Have you started thinking about your retirement yet? I waited until I was about 30 years old and I am totally kicking myself right now for waiting so long. I never thought I had enough money to even think about retirement. When the 403(b) people came to my first school, as a new CF I wanted to tell them, “Look, I can barely afford the gas to get here right now. I can’t really invest in my retirement at the moment.” In all reality, I could have afforded $25 a paycheck just to get myself started, but I didn’t do that and I really regret it now. When I see the impact of time on these accounts it’s like a knife in my heart.
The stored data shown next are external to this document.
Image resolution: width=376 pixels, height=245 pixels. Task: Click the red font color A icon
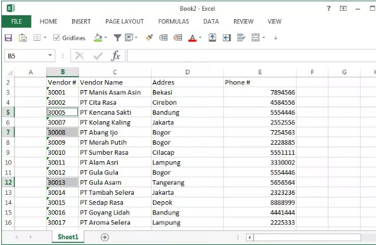coord(192,37)
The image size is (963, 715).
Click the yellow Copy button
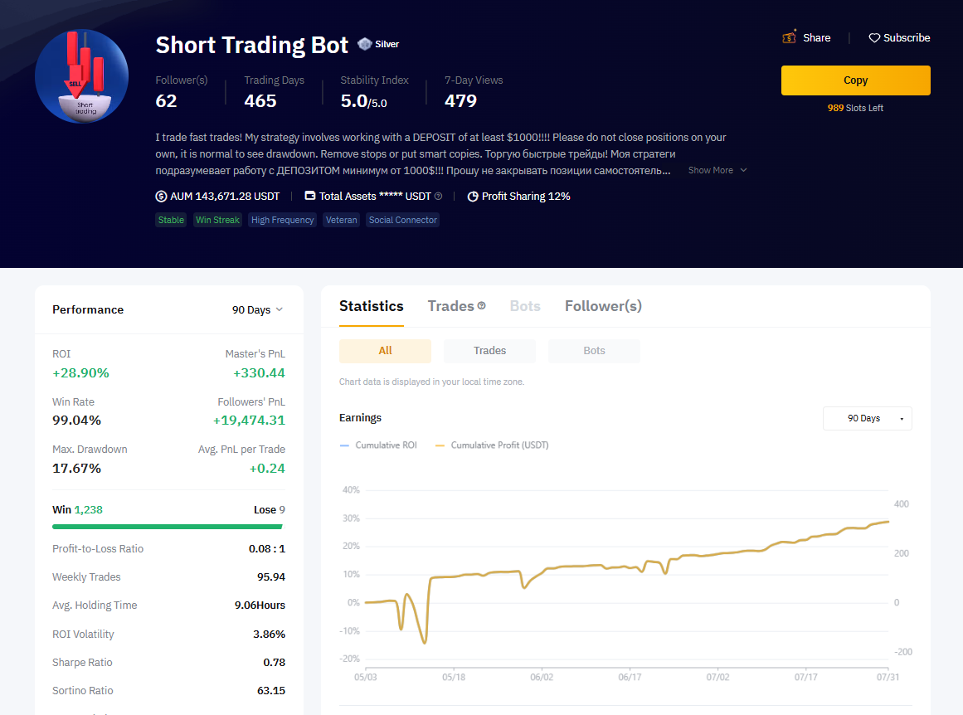855,80
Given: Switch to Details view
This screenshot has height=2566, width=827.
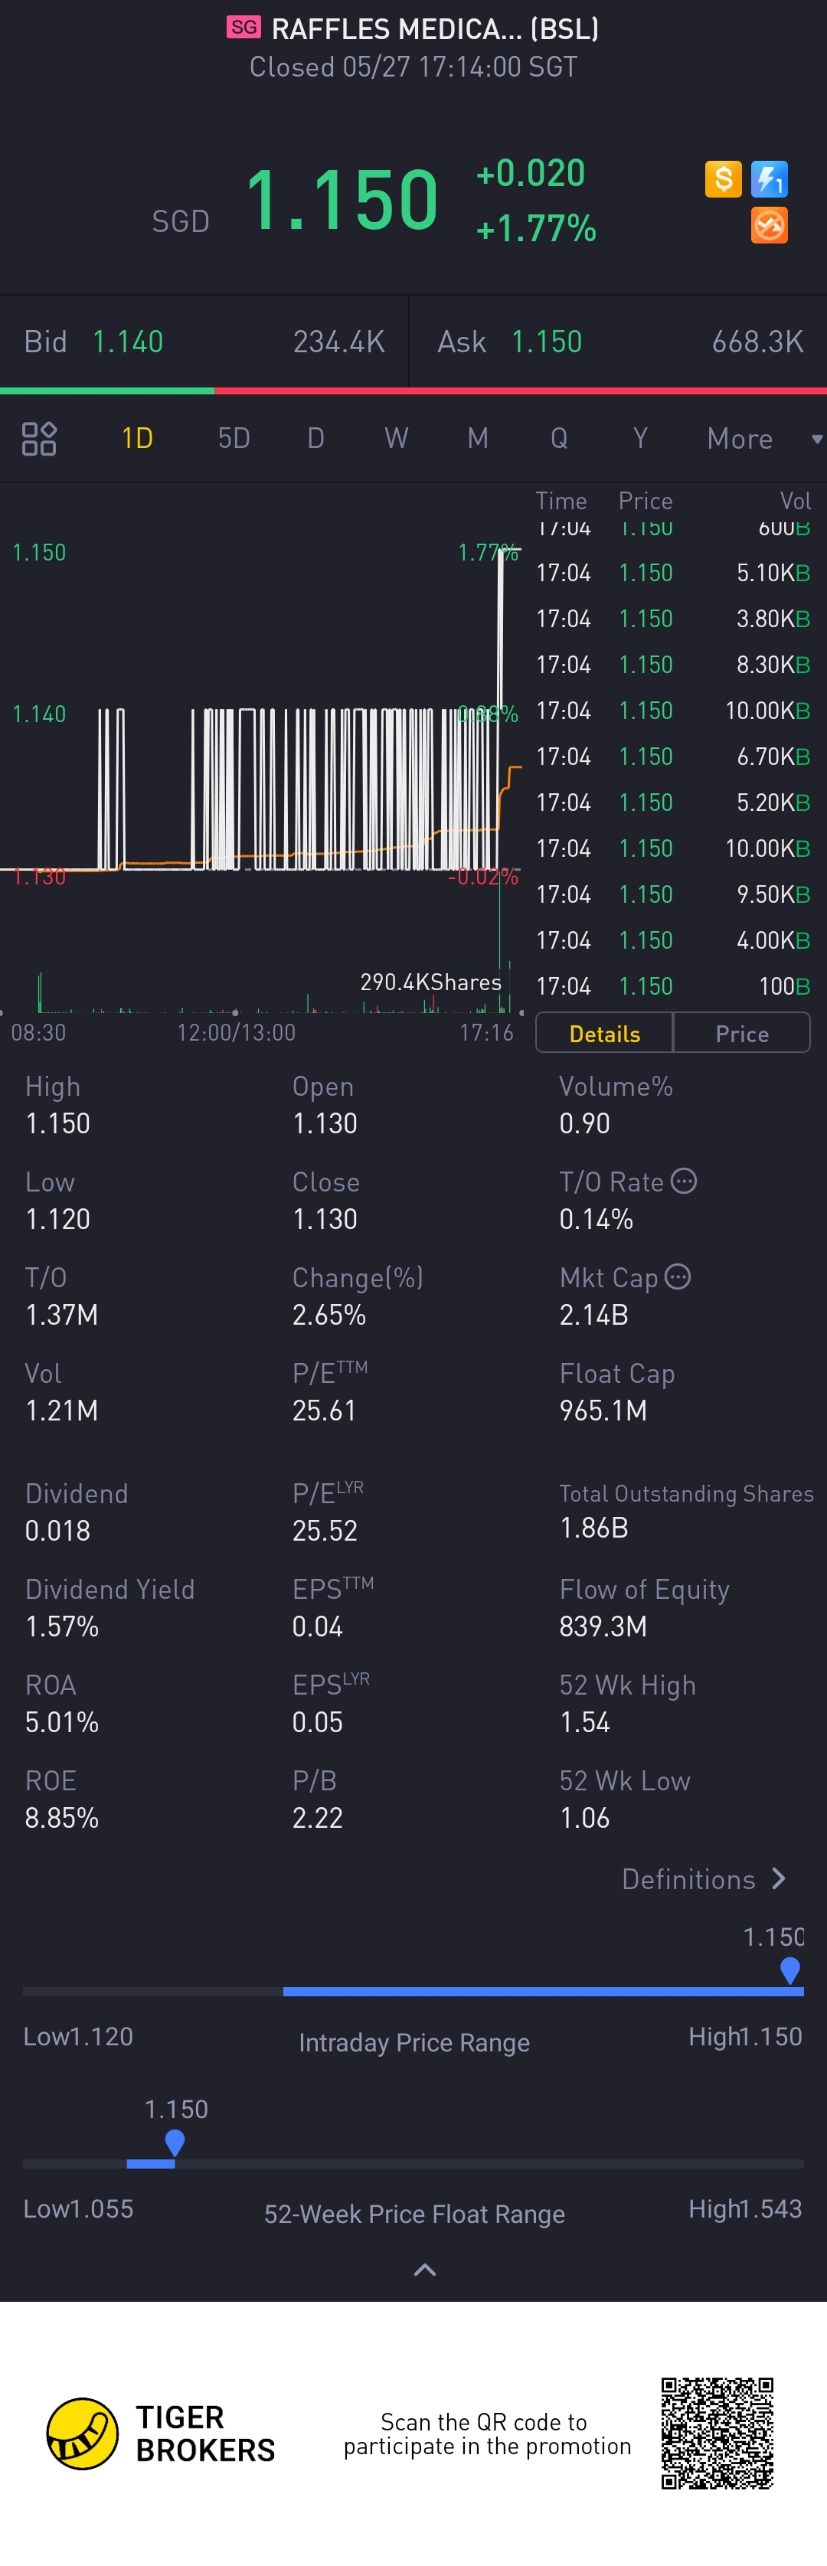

If you are a CF, step away from your laminating and GET ON THIS!
What is a 403(b)?
“The 403(b) is a retirement plan available to employees of educational institutions. Contributions can be made on a pre-tax or Roth basis. Pre-tax investment earnings grow tax deferred until withdrawal (assumed to be retirement), at which time they are taxed as ordinary income. After tax Roth contributions also grow tax free but are not taxed upon withdrawal (assumed to be retirement).” Source What that means in basic terms, it’s a way to invest money for the long term, and you can pick whether or not you want it taxed now or later. The 403(b) is like education’s version of the 401(k). If you prefer video explanations, check this one out.
“But I have a pension. I’m set for life.”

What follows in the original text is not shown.